Red2: Nostalgia for the Cold War



Red 2 is not a film on which to expend a great deal of ink, but one worth the price of admission on a sultry summer’s afternoon. Starring Bruce WIllis, John Malkovich, Mary Louise Parker, Helen Mirren, Anthony Hopkins, Catherine Zeta-Jones, and Byung-hun Lee, this new release is a slyly amusing, comedic spy flick sequel to the 2010 original film. The twists and turns of the plot are sufficiently stringent and provocative, and the conventions of the spy thriller stylishly adhered to with just enough wit to evoke smiles.

As Frank Moses, Bruce Willis plays against type – a deadpan “extremely dangerous killer” with a tender, romantic streak inspired by his girlfriend Sarah. John Malkovich’s Marvin is a wickedly trenchant operative, a master of the actor’s signature irony and understatement. Anthony Hopkins is gleefully psychopathic as the mad scientist Bailey, and Byung-hun Lee mocks the Bruce Lee sort of hero.

Mary Louise Parker is delicious as Sarah, Frank’s lady love who craves adventure and who learns to navigate treacherous waters with her feminine wiles.
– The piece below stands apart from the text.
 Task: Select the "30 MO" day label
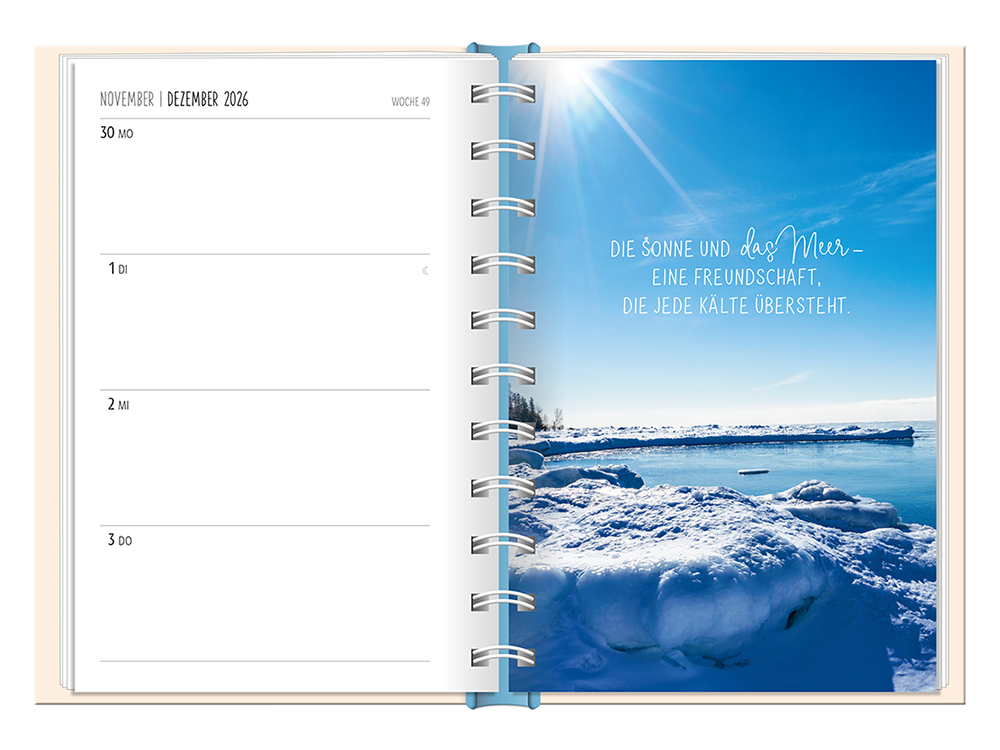117,133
Catherine Zeta-Jones is a handsome, hard-edged Katja, and Helen Mirren, almost steals the show with her ruthless demeanor and glamorous grande dame presence, bringing to mind James Bond’s femmes fatales.

Dean Parisot’s direction is fast-paced and maximizes the actors’ fine sense of comedic timing.  There are enough special effects to satisfy a contemporary audience without going “over the top.”  The travel backdrops of London, Paris, and Moscow are an agreeable bonus, reminiscent of such vintage shows as I Spy.

Indeed, there is a welcome nostalgia about Red2, which pays homage to the classics of the spy genre at the same time that it gently parodies them. The film’s little jokes have an intimate flavor to them that returns the viewer to the comforting realm of memory.